Request 1
Print the passage of the btrfs patch email between "On HMZONED drives, writes" and "yet written.", inclusive, with no changes.
Request 2
Carry on the btrfs patch email from the point where it ends.

## START Given text

[RFC PATCH 09/17] btrfs: do sequential allocation on HMZONED drives

[Naohiro Aota <naota@elisp.net>]

On HMZONED drives, writes must always be sequential and directed at a block
group zone write pointer position. Thus, block allocation in a block group
must also be done sequentially using an allocation pointer equal to the
block group zone write pointer plus the number of blocks allocated but not
yet written.

Signed-off-by: Naohiro Aota <naota@elisp.net>
---
 fs/btrfs/ctree.h            |  22 ++++
 fs/btrfs/extent-tree.c      | 231 ++++++++++++++++++++++++++++++++++++
 fs/btrfs/free-space-cache.c |  36 ++++++
 fs/btrfs/free-space-cache.h |  10 ++
 4 files changed, 299 insertions(+)

## END Given text
## START Collected material

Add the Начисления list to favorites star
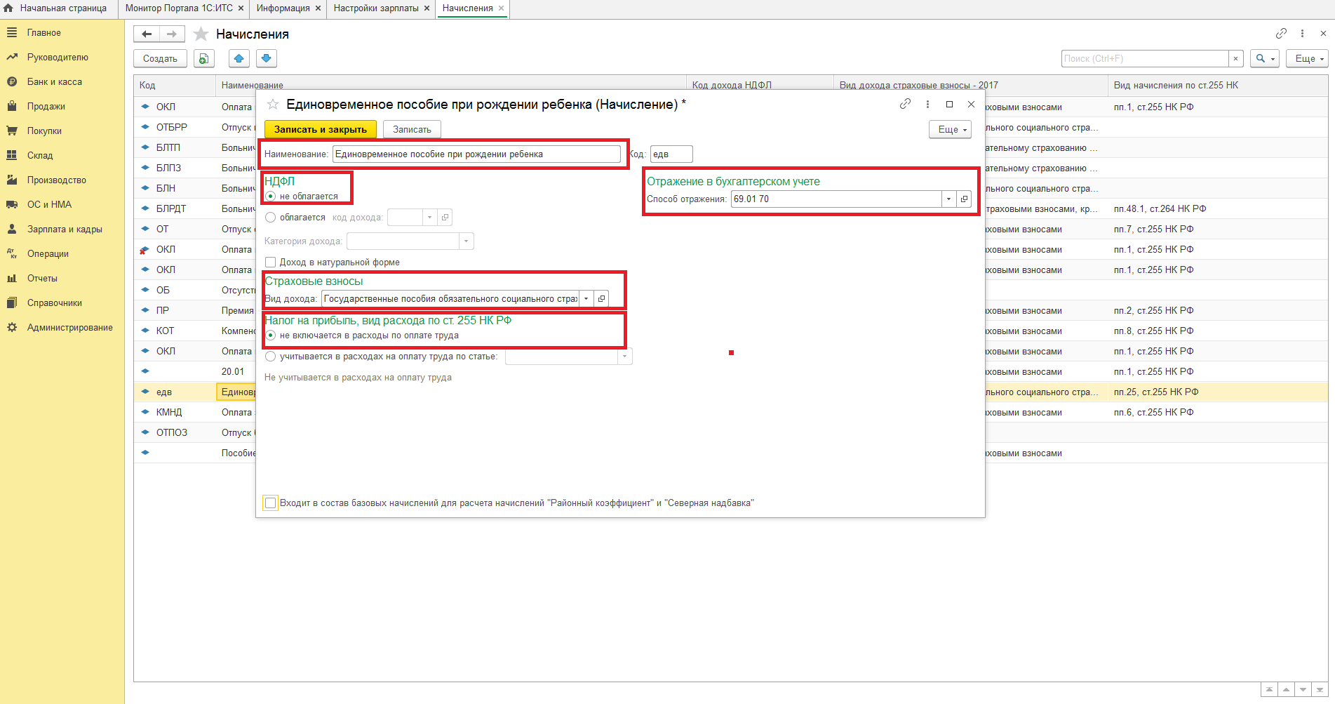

## END Collected material

Response 1
On HMZONED drives, writes must always be sequential and directed at a block
group zone write pointer position. Thus, block allocation in a block group
must also be done sequentially using an allocation pointer equal to the
block group zone write pointer plus the number of blocks allocated but not
yet written.

Response 2
diff --git a/fs/btrfs/ctree.h b/fs/btrfs/ctree.h
index 14f880126532..5060bcdcb72b 100644
--- a/fs/btrfs/ctree.h
+++ b/fs/btrfs/ctree.h
@@ -562,6 +562,20 @@ struct btrfs_full_stripe_locks_tree {
 	struct mutex lock;
 };
 
+/* Block group allocation types */
+enum btrfs_alloc_type {
+
+	/* Regular first fit allocation */
+	BTRFS_ALLOC_FIT		= 0,
+
+	/*
+	 * Sequential allocation: this is for HMZONED mode and
+	 * will result in ignoring free space before a block
+	 * group allocation offset.
+	 */
+	BTRFS_ALLOC_SEQ		= 1,
+};
+
 struct btrfs_block_group_cache {
 	struct btrfs_key key;
 	struct btrfs_block_group_item item;
@@ -674,6 +688,14 @@ struct btrfs_block_group_cache {
 
 	/* Record locked full stripes for RAID5/6 block group */
 	struct btrfs_full_stripe_locks_tree full_stripe_locks_root;
+
+	/*
+	 * Allocation offset for the block group to implement sequential
+	 * allocation. This is used only with HMZONED mode enabled and if
+	 * the block group resides on a sequential zone.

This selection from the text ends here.